For the most part, the high proportion of Australian technical assistance can be explained by the high proportion of our aid which is given to fragile states – PNG, Solomon Islands, Nauru etc. Donors such as Australia like giving technical assistance to fragile states. Depending which perspective you take, this is because fragile states generally lack a functioning bureaucracy capable of delivering services (hence the need for technical assistance) or alternatively because there is a much less chance of misuse of aid funds when it is spent on wages. Probably both contribute.

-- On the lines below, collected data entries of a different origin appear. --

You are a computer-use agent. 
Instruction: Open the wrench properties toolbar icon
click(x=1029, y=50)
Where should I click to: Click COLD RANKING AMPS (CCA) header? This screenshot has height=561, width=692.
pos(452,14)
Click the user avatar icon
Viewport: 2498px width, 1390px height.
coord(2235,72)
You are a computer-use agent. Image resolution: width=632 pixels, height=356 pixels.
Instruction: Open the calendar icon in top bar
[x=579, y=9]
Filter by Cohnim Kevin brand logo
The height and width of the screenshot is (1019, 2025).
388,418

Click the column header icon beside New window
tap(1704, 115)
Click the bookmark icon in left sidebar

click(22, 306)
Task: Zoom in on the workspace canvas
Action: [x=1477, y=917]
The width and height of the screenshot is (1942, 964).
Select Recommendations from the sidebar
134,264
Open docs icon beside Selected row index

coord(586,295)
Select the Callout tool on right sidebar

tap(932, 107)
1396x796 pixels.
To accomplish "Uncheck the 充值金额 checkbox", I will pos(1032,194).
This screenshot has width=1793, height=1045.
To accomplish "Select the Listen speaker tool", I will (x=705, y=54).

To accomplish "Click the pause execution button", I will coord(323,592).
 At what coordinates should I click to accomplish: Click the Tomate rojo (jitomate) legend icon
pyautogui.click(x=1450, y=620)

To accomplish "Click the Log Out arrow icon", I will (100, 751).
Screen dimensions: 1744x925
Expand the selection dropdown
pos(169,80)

Work by AusAIDs new chief economist, Mark McGillivray, has shown that unless they have some particular strategic motivation (read: security threat or colonial heritage) donors have typically tended to ignore fragile states – leading to the creation of aid orphans. The World Bank for example has in the past been especially guilty of this – but has been making moves to correct the imbalance. Giving foreign aid to fragile states is tough because it is notoriously ineffective (although establishing a counter-factual is problematic). Australia hasn’t followed this trend. This should be commended rather than criticised. Although, it probably has more to do with geography than any greater sense of altruism on our behalf.

Some of my recent research has shown that (on aggregate) technical assistance has actually been much more effective at improving policy performance than other types of aid delivery such as service delivery based aid. In fact, in some instance, it appears that service delivery aid has actually undermined policy performance. These effects are particularly pronounced in small states such as those of the Pacific, where the fixed costs of aid delivery are highest. These results hark back to the arguments of academic legends such as Lord Peter Bauer who spent much of his spare time publicly arguing with the then, World Bank Chief Nick Stern over the distorting effects of aid delivery (a similar argument can now be found between Sachs and Easterly).

Providing technical assistance is not a sexy way of giving aid. Photos of Treasury officials calculating budget forecasts don’t make the best promotional tools. But whilst it is hard to trace, one good policy decision taken by a PNG Minister can change the lives of thousands. Likewise one bad decision can rob huge populations of income earning opportunities.

Recipient country ownership of Australian assistance efforts is a key to its success, but complaints by recipient governments must be balanced against the fact that recipient politicians often dislike TA because it can expose their deficiencies or remove opportunities for rent seeking.

I believe that there is more evidence to support the idea that we should focus on how to make our technical assistance to these countries more effective, rather than doing away with it all together.